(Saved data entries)

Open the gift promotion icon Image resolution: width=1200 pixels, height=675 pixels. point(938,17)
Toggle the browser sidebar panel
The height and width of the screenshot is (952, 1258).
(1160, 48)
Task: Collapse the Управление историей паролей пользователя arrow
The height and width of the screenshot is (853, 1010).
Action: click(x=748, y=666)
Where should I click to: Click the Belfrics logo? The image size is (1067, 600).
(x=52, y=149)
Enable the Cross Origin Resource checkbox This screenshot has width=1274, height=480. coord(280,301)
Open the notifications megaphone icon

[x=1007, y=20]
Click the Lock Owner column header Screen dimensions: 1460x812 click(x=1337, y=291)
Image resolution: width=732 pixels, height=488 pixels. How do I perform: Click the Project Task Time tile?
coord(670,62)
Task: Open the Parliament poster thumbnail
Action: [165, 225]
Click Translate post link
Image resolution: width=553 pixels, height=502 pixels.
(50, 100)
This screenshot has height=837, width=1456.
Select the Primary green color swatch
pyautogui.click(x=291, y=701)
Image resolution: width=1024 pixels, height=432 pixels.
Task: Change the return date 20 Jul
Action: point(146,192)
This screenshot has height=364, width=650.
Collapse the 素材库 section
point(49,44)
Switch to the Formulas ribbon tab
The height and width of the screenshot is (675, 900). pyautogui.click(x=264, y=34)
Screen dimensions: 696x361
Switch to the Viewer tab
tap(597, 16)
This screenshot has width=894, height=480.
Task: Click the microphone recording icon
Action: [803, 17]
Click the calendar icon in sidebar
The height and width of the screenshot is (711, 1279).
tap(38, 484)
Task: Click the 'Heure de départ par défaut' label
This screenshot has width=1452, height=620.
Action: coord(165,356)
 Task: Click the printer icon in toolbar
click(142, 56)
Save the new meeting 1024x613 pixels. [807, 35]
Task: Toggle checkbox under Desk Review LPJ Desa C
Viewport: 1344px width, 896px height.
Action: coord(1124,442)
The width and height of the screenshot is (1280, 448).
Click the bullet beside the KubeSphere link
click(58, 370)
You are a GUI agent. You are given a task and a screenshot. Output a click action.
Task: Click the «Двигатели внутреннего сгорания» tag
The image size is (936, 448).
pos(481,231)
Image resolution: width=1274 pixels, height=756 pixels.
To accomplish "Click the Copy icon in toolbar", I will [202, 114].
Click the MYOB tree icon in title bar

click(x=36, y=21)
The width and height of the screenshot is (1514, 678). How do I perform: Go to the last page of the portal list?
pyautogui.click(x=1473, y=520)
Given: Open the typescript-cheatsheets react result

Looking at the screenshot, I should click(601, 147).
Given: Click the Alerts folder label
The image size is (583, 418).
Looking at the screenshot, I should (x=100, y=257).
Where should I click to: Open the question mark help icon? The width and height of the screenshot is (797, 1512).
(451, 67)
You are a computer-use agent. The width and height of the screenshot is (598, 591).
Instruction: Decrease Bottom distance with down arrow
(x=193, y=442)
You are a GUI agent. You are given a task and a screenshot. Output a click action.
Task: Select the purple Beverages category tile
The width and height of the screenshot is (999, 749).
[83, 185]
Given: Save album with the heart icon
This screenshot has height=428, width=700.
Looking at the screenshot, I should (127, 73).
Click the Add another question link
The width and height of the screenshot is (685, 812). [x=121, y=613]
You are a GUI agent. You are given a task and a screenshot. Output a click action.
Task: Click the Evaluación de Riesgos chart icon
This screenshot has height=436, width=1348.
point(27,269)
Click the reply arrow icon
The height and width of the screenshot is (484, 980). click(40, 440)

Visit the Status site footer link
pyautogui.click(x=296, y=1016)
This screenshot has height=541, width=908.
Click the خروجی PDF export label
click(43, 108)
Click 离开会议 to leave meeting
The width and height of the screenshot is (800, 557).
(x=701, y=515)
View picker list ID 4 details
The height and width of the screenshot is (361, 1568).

◆ What to work on
Please transcribe every entry above exactly as it appears.

◆ Reply to the exercise
Open the gift promotion icon Image resolution: width=1200 pixels, height=675 pixels. point(938,17)
Toggle the browser sidebar panel
The height and width of the screenshot is (952, 1258).
(1160, 48)
Task: Collapse the Управление историей паролей пользователя arrow
The height and width of the screenshot is (853, 1010).
Action: click(x=748, y=666)
Where should I click to: Click the Belfrics logo? The image size is (1067, 600).
(x=52, y=149)
Enable the Cross Origin Resource checkbox This screenshot has width=1274, height=480. coord(280,301)
Open the notifications megaphone icon

[x=1007, y=20]
Click the Lock Owner column header Screen dimensions: 1460x812 click(x=1337, y=291)
Image resolution: width=732 pixels, height=488 pixels. How do I perform: Click the Project Task Time tile?
coord(670,62)
Task: Open the Parliament poster thumbnail
Action: [165, 225]
Click Translate post link
Image resolution: width=553 pixels, height=502 pixels.
(50, 100)
This screenshot has height=837, width=1456.
Select the Primary green color swatch
pyautogui.click(x=291, y=701)
Image resolution: width=1024 pixels, height=432 pixels.
Task: Change the return date 20 Jul
Action: point(146,192)
This screenshot has height=364, width=650.
Collapse the 素材库 section
point(49,44)
Switch to the Formulas ribbon tab
The height and width of the screenshot is (675, 900). pyautogui.click(x=264, y=34)
Screen dimensions: 696x361
Switch to the Viewer tab
tap(597, 16)
This screenshot has width=894, height=480.
Task: Click the microphone recording icon
Action: [803, 17]
Click the calendar icon in sidebar
The height and width of the screenshot is (711, 1279).
tap(38, 484)
Task: Click the 'Heure de départ par défaut' label
This screenshot has width=1452, height=620.
Action: coord(165,356)
 Task: Click the printer icon in toolbar
click(142, 56)
Save the new meeting 1024x613 pixels. [807, 35]
Task: Toggle checkbox under Desk Review LPJ Desa C
Viewport: 1344px width, 896px height.
Action: coord(1124,442)
The width and height of the screenshot is (1280, 448).
Click the bullet beside the KubeSphere link
click(58, 370)
You are a GUI agent. You are given a task and a screenshot. Output a click action.
Task: Click the «Двигатели внутреннего сгорания» tag
The image size is (936, 448).
pos(481,231)
Image resolution: width=1274 pixels, height=756 pixels.
To accomplish "Click the Copy icon in toolbar", I will [202, 114].
Click the MYOB tree icon in title bar

click(x=36, y=21)
The width and height of the screenshot is (1514, 678). How do I perform: Go to the last page of the portal list?
pyautogui.click(x=1473, y=520)
Given: Open the typescript-cheatsheets react result

Looking at the screenshot, I should click(601, 147).
Given: Click the Alerts folder label
The image size is (583, 418).
Looking at the screenshot, I should (x=100, y=257).
Where should I click to: Open the question mark help icon? The width and height of the screenshot is (797, 1512).
(451, 67)
You are a computer-use agent. The width and height of the screenshot is (598, 591).
Instruction: Decrease Bottom distance with down arrow
(x=193, y=442)
You are a GUI agent. You are given a task and a screenshot. Output a click action.
Task: Select the purple Beverages category tile
The width and height of the screenshot is (999, 749).
[83, 185]
Given: Save album with the heart icon
This screenshot has height=428, width=700.
Looking at the screenshot, I should (127, 73).
Click the Add another question link
The width and height of the screenshot is (685, 812). [x=121, y=613]
You are a GUI agent. You are given a task and a screenshot. Output a click action.
Task: Click the Evaluación de Riesgos chart icon
This screenshot has height=436, width=1348.
point(27,269)
Click the reply arrow icon
The height and width of the screenshot is (484, 980). click(40, 440)

Visit the Status site footer link
pyautogui.click(x=296, y=1016)
This screenshot has height=541, width=908.
Click the خروجی PDF export label
click(43, 108)
Click 离开会议 to leave meeting
The width and height of the screenshot is (800, 557).
(x=701, y=515)
View picker list ID 4 details
The height and width of the screenshot is (361, 1568).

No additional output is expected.